Mesut Nöbetçigil

Ne mi yapıyoruz? 

Mesut Nöbetçigil

Önce yaşamayı garantiye alıyoruz. İçinde var olduğumuz dünyayı, evreni anlamak, bir başka aşama, bir başka çaba gerektiriyor.
Yaşlananların genç nesillere bıraktıkları, nesilden nesile kopyalama olan hayat tecrübesi denilen birikim, günlük hayatta işleyecek çeşitten düşünce modelleri sağlayan sağduyu teorilerine dayanır. Dünyayı anlamlandırmaya ve geleceği tahmin etmeye faydası olacağı varsayılır.
Sağduyudan sadece hammadde olarak yararlanıp bilim yapanlar, kendilerini kişisel yaşantılarından uzaklaştırıp olguları günlük hayatın etki ve deneylerinden farklı kavramaya özel çaba ve dikkat harcıyorlar.
İstisna sayılabileceklerin dışında bütün insanlar, gündelik hayatın içinde yaşıyor, günün içinde olup bitenleri yaşamaya alışıyor. Günü yaşayan çoğunluk insanı, günü yaşayamayan azınlığın bireylerine karşı baskıcı davranıyor, onu eziyor hatta siliyor. Günü yaşayan akıl, günü yaşamayan aklı anlamıyor, anlamakta zorlanıyor ya da ona orijinal süs bitkisi gibi bakıyor. Trene bakan, kendisini yıldızlara bakandan daha üstün sayıyor. Dünya yaşayışını, günübirlik yaşayanlar yönetiyor. Bazen kişisel yaşantısından uzaklaşanlardan fenomenleri, günlük hayatın etkisiyle  veya deneyselin kavramlarıyla kavrayamayanlardan etkileniyorlar. Günü yaşayanlar ne kadar sağduyulu iseler günü yasamayanlar elden geldiğince sağduyudan uzaklaşıyor.

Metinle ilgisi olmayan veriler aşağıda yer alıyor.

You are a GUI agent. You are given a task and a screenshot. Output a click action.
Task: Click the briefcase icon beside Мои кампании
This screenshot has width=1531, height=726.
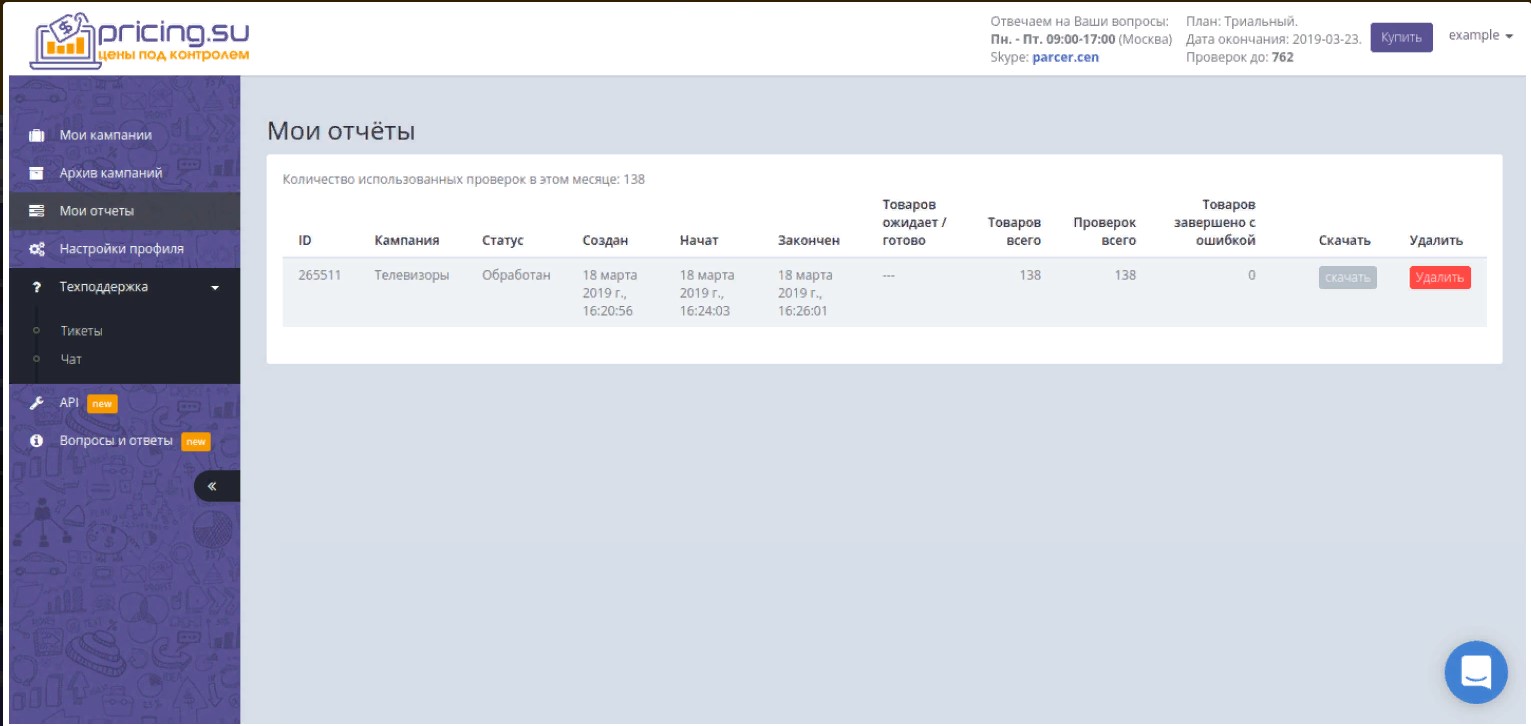click(37, 135)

Bilim düşünce üretirken teknoloji, pratik kullanıma elverişli nesneleri imal etmeyi amaçlıyor. Kısaca günü yaşayanlar, kendini ispatlamamış, henüz ünlü olmamış bilim adamına deli diyor. Sonunda teknoloji için itici güç; pazar ekonomisi, mucit, para. Bilim adamı itibar kazanıyor. Bilimsel olma savındaki teori, eğer beklenen uygunluğa ulaşmıyorsa, eğer kanıtlarla uyuşmuyorsa, eğer içsel tutarlılığı yoksa, eğer elverişli bir açıklama sağlamıyorsa çöküyor.